Critics’ Picks

  • Pablo Castañeda, Simulacro 21: Locura en la ciudad (Simulacrum 21: Madness in the city), 2010, oil on canvas, 22 x 30 3/4''.

    Pablo Castañeda, Simulacro 21: Locura en la ciudad (Simulacrum 21: Madness in the city), 2010, oil on canvas, 22 x 30 3/4''.

    Rotterdam

    Pablo Castañeda

    Kunstinstituut Melly
    Witte de Withstraat 50
    September 9–December 31, 2022

    Pablo Castañeda’s neorealist paintings balance between fidelity to the mundane aesthetics of the border town Mexicali, where he lives and works, and an absurdist irreverence toward semiotic icons. For example, a large air conditioning unit is perched on the sloping roof of a nondescript commercial building in the center of Simulacro 21: Locura en la ciudad (Simulacrum 21: Madness in the city), 2010. The unit’s metal casing has only one remarkable characteristic: It is blocking part of Cindy Sherman’s face, which is painted on a giant billboard in the central background. The image is borrowed from Untitled Film Still #21, 1978, a self-portrait of Sherman as a vaguely skeptical, smartly-dressed denizen of New York City’s midcentury midtown workforce. In Castañeda’s laconic re-presentation, Sherman’s cosmopolitan heroine oversees a fantastical street scene. A woman wearing a canary yellow feathered mask dominates the foreground. Behind her, a middle-aged man kicks the air as though it were a football, his body loose in the joy of inexplicable movement. Everyone follows their own script in this arid, light-drenched place.
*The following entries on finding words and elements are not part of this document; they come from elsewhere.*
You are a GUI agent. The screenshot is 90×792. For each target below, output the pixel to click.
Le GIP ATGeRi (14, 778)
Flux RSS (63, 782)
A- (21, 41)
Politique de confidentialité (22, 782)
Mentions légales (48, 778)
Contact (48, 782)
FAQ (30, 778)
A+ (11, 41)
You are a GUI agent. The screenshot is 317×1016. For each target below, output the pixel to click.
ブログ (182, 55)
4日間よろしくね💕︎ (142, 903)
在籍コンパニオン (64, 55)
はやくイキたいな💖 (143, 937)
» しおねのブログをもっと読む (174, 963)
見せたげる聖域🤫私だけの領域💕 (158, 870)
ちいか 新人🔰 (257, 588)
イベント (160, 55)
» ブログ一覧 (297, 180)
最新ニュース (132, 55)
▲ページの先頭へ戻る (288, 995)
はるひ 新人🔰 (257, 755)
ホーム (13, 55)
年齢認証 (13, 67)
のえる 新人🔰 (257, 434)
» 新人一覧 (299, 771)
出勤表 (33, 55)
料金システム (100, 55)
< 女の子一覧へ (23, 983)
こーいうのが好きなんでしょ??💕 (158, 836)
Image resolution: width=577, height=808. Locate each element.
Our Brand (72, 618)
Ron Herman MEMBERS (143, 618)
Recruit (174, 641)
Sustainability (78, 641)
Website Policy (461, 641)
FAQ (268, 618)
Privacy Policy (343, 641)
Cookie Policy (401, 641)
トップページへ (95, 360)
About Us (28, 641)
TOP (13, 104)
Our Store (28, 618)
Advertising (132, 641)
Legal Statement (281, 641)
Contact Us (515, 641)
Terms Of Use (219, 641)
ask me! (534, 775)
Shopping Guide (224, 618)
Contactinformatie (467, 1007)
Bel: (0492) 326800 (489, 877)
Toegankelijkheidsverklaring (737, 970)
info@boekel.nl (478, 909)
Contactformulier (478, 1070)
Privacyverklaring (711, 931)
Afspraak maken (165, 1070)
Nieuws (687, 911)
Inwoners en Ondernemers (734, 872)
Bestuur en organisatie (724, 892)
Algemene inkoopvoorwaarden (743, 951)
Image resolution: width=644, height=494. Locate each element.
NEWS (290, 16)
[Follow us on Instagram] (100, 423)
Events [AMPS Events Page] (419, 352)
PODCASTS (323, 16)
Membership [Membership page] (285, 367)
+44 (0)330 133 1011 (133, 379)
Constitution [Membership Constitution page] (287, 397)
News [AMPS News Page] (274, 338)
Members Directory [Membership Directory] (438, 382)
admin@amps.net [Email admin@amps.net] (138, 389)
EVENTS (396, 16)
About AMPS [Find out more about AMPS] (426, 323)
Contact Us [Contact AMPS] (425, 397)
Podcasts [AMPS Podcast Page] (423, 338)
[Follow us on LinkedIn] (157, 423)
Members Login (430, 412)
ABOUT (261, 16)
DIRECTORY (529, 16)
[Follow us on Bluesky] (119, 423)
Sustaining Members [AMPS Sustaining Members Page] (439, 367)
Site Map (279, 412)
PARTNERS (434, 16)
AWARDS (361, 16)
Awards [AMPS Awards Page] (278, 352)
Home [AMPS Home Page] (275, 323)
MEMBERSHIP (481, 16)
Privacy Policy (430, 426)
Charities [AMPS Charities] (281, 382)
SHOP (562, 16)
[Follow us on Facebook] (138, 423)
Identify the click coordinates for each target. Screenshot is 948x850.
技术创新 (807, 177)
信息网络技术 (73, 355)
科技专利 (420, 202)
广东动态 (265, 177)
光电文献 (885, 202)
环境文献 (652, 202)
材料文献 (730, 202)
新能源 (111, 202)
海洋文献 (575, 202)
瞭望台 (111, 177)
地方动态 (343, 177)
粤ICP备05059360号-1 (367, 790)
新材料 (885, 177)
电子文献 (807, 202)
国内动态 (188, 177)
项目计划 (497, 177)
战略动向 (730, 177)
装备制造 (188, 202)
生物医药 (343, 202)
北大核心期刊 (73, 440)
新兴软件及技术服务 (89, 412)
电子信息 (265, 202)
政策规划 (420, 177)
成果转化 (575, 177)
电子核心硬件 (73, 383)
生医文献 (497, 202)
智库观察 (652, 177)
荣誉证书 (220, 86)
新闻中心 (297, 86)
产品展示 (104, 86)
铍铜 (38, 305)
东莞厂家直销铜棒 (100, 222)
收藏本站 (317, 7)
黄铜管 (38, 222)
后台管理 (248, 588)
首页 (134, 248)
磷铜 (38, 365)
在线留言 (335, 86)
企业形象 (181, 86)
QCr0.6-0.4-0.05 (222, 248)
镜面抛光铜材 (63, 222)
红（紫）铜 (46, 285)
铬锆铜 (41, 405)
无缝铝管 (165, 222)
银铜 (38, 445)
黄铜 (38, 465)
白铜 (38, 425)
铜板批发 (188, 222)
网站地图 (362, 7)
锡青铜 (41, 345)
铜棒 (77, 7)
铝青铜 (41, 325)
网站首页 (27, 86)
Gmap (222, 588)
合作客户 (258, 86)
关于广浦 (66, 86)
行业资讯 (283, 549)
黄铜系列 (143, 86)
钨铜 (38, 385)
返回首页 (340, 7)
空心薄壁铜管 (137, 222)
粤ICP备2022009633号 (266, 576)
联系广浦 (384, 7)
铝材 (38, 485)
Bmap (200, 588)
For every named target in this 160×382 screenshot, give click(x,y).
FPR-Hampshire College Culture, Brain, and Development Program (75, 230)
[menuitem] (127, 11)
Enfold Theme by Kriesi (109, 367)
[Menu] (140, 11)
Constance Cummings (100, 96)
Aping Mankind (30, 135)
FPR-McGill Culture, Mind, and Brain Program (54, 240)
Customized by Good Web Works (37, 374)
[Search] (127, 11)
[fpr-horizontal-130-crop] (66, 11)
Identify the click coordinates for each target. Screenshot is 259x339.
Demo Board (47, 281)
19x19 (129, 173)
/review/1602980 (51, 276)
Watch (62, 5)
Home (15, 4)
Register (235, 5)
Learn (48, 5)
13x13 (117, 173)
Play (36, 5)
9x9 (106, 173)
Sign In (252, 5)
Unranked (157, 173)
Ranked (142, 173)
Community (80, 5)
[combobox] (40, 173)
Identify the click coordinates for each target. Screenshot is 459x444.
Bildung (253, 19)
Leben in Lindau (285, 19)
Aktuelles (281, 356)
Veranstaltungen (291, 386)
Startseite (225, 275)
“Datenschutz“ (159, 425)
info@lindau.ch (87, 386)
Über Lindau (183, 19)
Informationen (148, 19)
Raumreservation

    The street in front of a churro stand; the inside of a garage; a rocky landscape featuring a plywood shed and a Duchampian bottle rack—all are representations of a real border town rendered hyperreal. Castañeda works from photographs, but the effect of the work is filmic. Both his individual paintings and the constellations of canvases installed at Kunstinstituut Melly—where he groups variously sized works into narrative clusters, or overlays them onto a mural painted directly onto the gallery wall—echo Sherman’s conceptual maneuver, fracturing the linearity of filmic time by expanding the potential of the fragment.